- **DATA SHOWN**:

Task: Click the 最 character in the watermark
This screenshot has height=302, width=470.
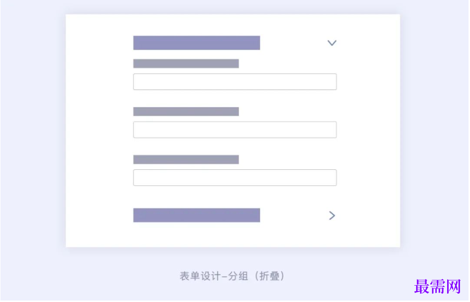Action: click(x=422, y=287)
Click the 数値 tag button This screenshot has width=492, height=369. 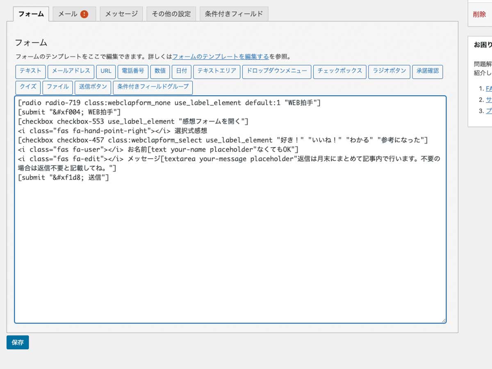coord(160,71)
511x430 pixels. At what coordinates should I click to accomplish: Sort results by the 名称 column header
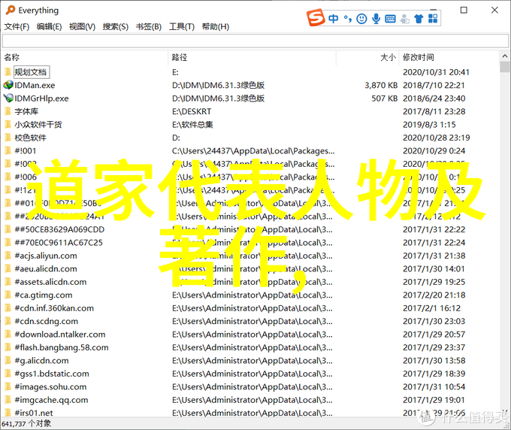tap(12, 57)
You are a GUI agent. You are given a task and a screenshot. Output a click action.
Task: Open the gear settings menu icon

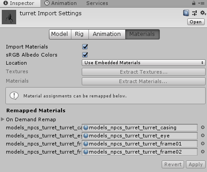(x=203, y=13)
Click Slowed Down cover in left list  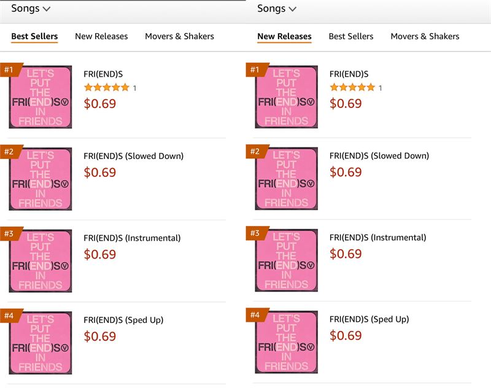click(41, 179)
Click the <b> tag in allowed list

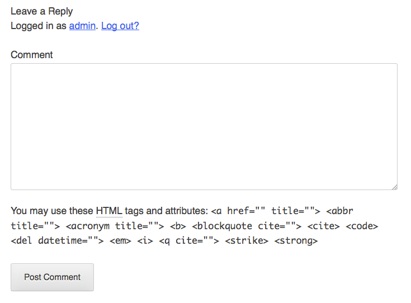[x=178, y=226]
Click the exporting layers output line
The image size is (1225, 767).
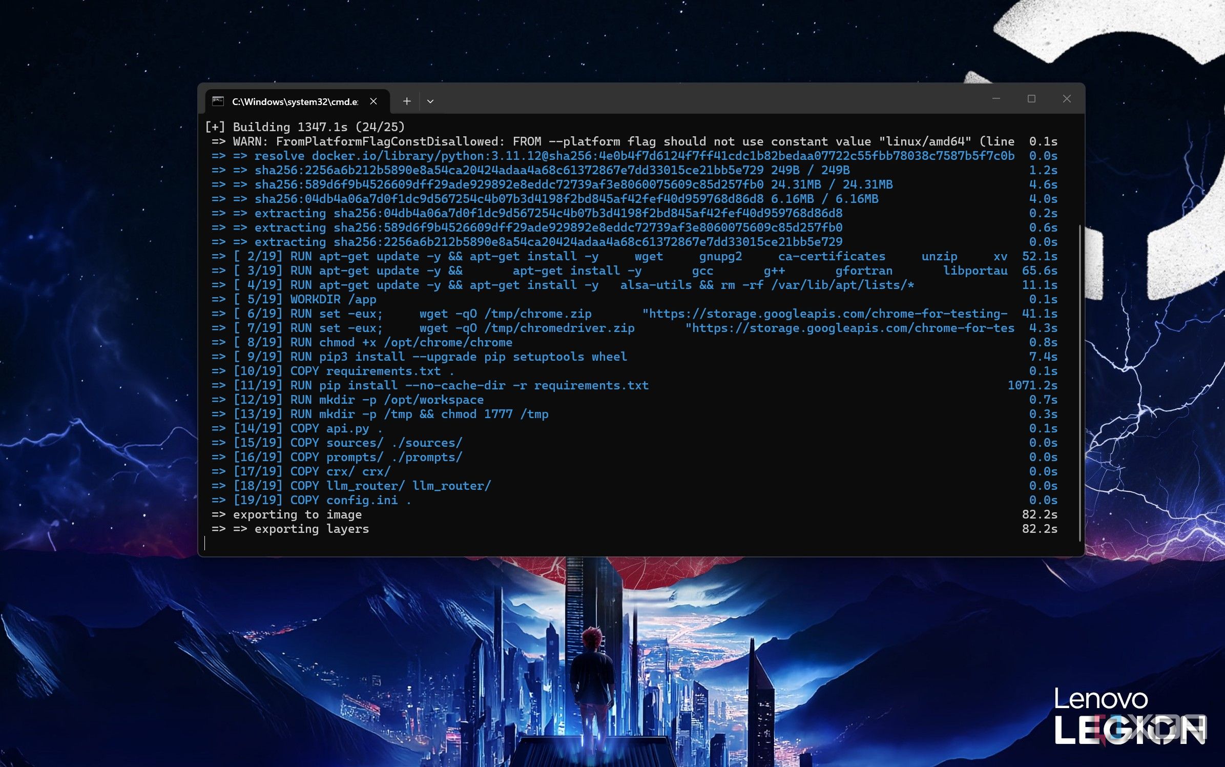[x=634, y=529]
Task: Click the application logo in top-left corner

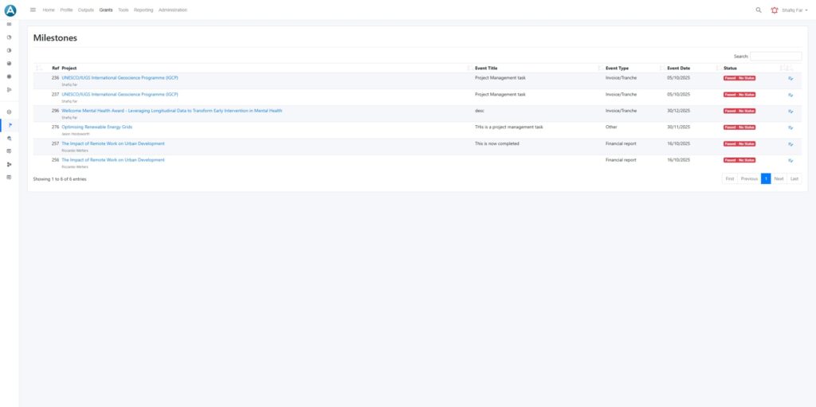Action: (10, 10)
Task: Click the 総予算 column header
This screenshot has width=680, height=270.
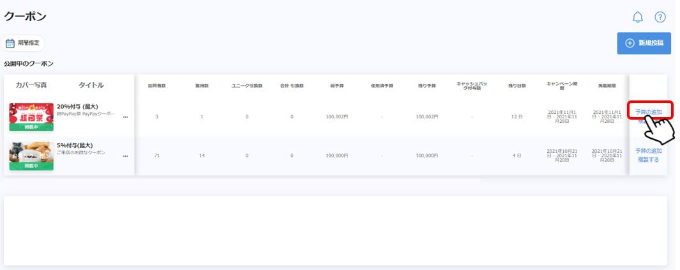Action: pyautogui.click(x=336, y=85)
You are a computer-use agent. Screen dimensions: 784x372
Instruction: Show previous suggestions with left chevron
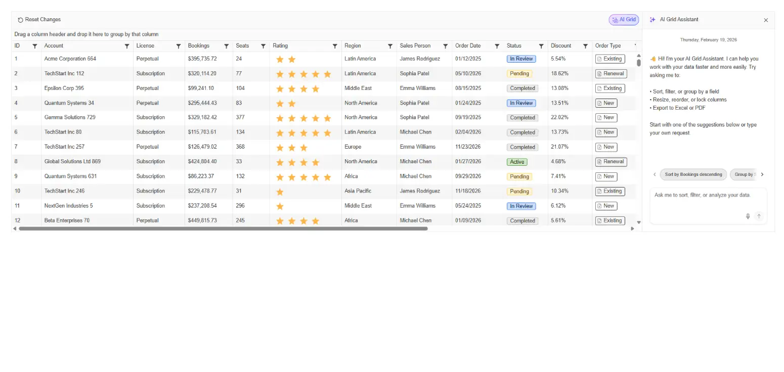pos(655,174)
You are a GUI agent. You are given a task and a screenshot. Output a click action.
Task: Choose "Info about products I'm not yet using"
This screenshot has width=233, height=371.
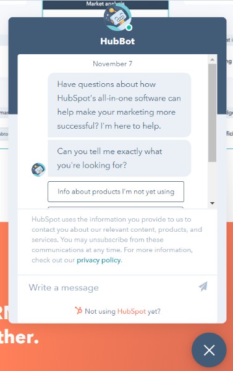coord(116,192)
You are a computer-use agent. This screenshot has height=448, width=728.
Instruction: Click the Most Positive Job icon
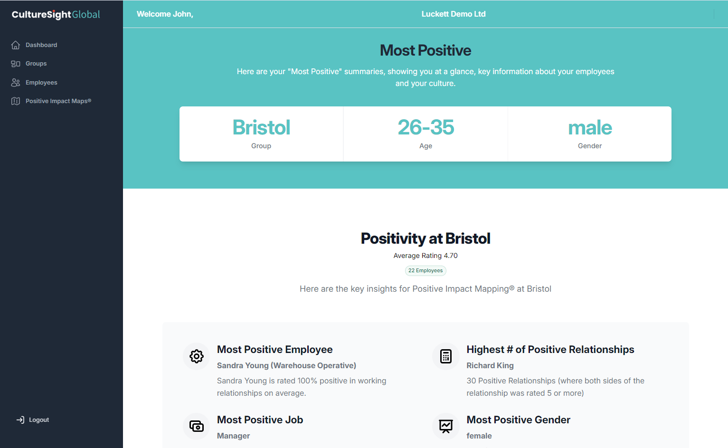197,426
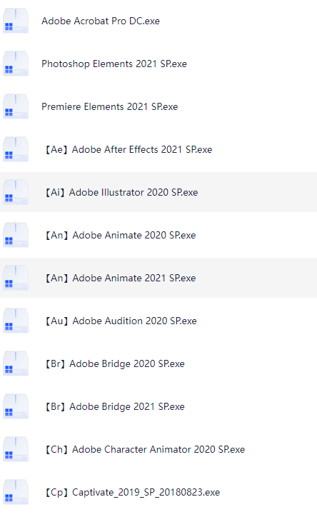This screenshot has height=517, width=317.
Task: Select the file name Photoshop Elements 2021 SP.exe
Action: (x=114, y=64)
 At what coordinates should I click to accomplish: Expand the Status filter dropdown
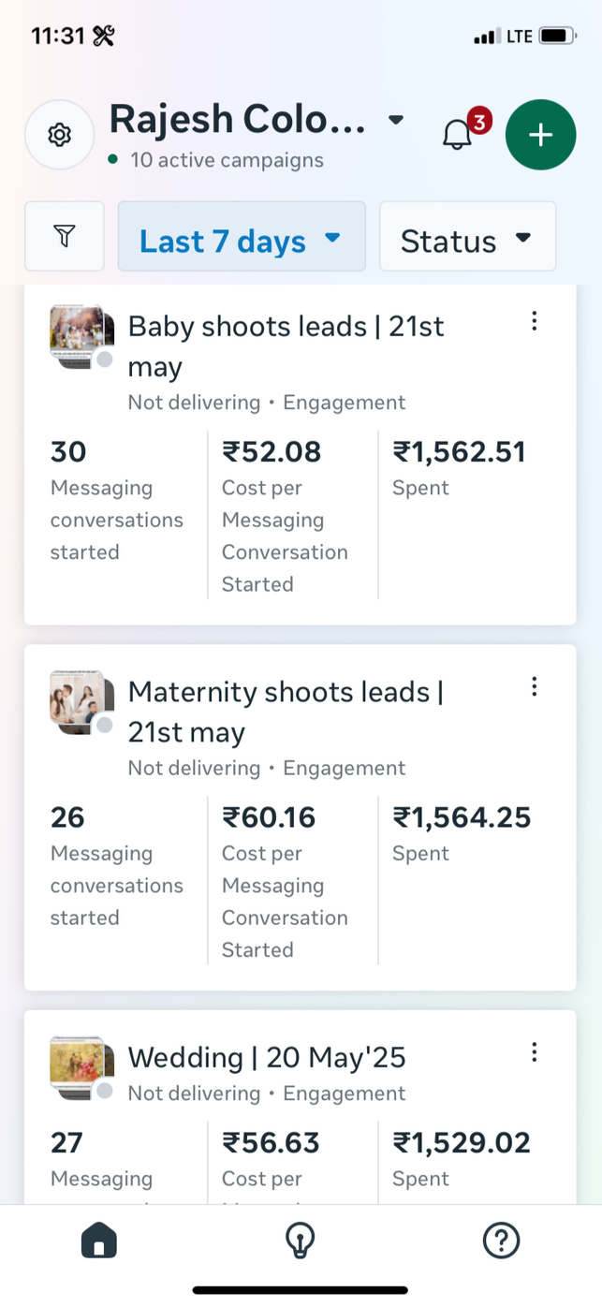click(x=467, y=237)
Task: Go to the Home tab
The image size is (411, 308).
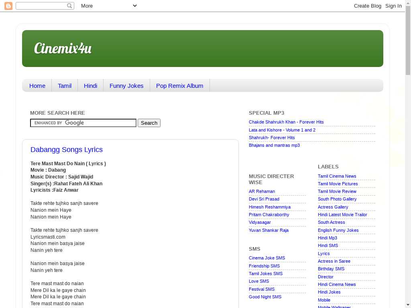Action: (37, 85)
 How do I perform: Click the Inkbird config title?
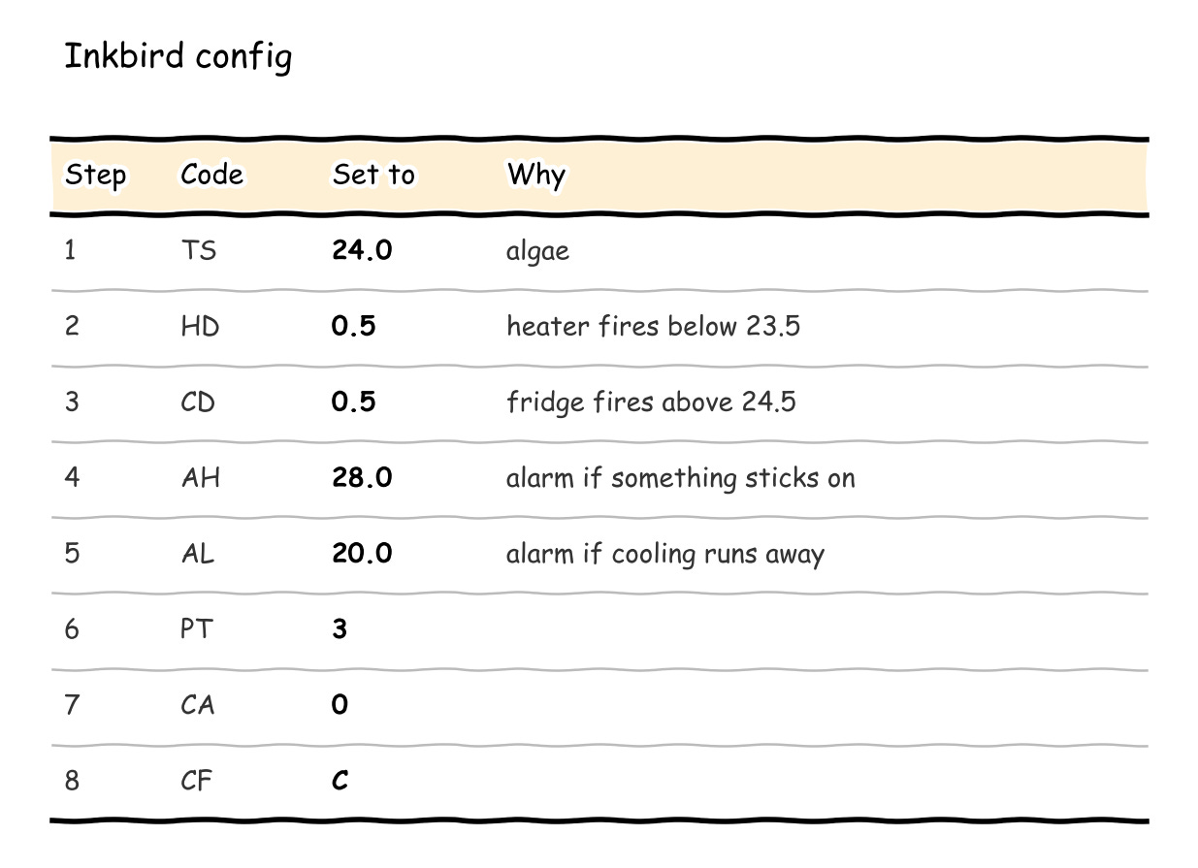click(x=178, y=56)
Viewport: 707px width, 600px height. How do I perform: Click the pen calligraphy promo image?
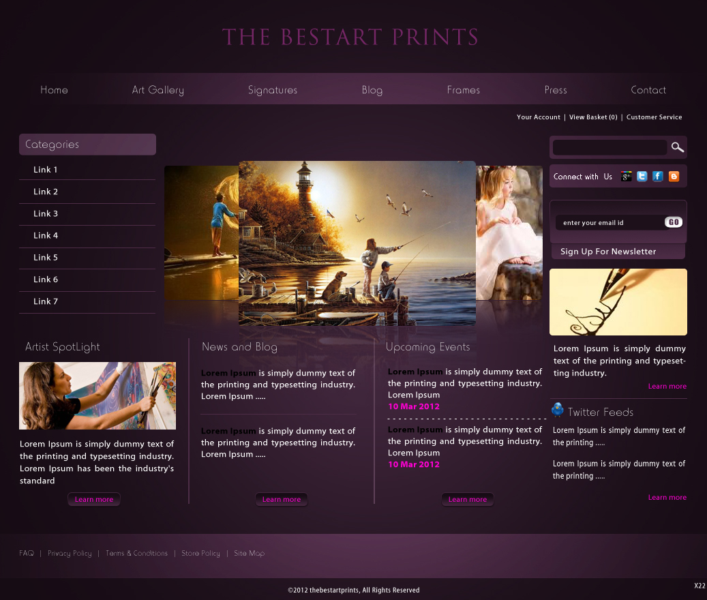pyautogui.click(x=618, y=302)
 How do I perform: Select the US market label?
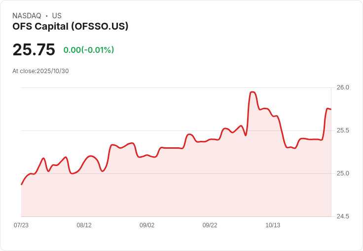point(57,16)
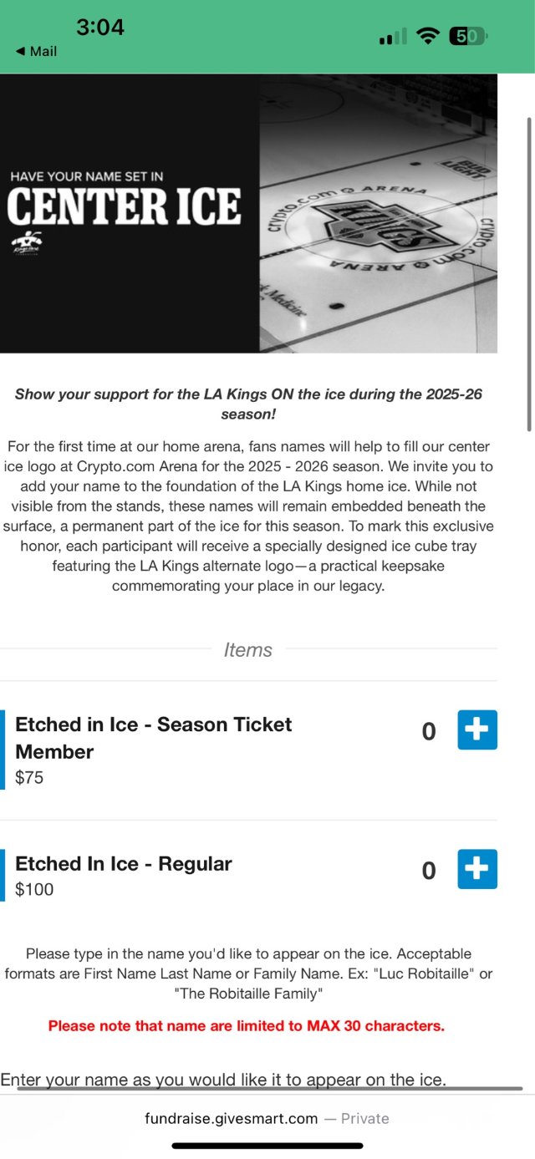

- **EXERCISE REQUIREMENTS**:
Once the line containing "Click the exporting layers output line" is found, write out exactly that line and each line after it through the end of the entries, omitting pictures.

- **EXERCISE RESPONSE**:
Click the exporting layers output line
The image size is (1225, 767).
[x=634, y=529]
Task: Click the application logo in top-left corner

Action: (10, 10)
Task: Click the 総予算 column header
This screenshot has width=680, height=270.
Action: pyautogui.click(x=336, y=85)
You are a computer-use agent. Screen dimensions: 784x372
Instruction: Show previous suggestions with left chevron
pos(655,174)
You are a GUI agent. You are given a task and a screenshot. Output a click action.
Task: Choose "Info about products I'm not yet using"
This screenshot has width=233, height=371.
coord(116,192)
You are a computer-use agent. This screenshot has height=448, width=728.
Instruction: Click the Most Positive Job icon
197,426
This screenshot has height=517, width=317.
Task: Select the file name Photoshop Elements 2021 SP.exe
Action: (x=114, y=64)
 At what coordinates should I click to accomplish: Expand the Status filter dropdown
click(x=467, y=237)
Task: Go to the Home tab
The image size is (411, 308).
Action: (37, 85)
 How do I perform: Click the Inkbird config title?
click(x=178, y=56)
Viewport: 707px width, 600px height. How do I perform: Click the pen calligraphy promo image?
pyautogui.click(x=618, y=302)
 How do I perform: Select the US market label?
point(57,16)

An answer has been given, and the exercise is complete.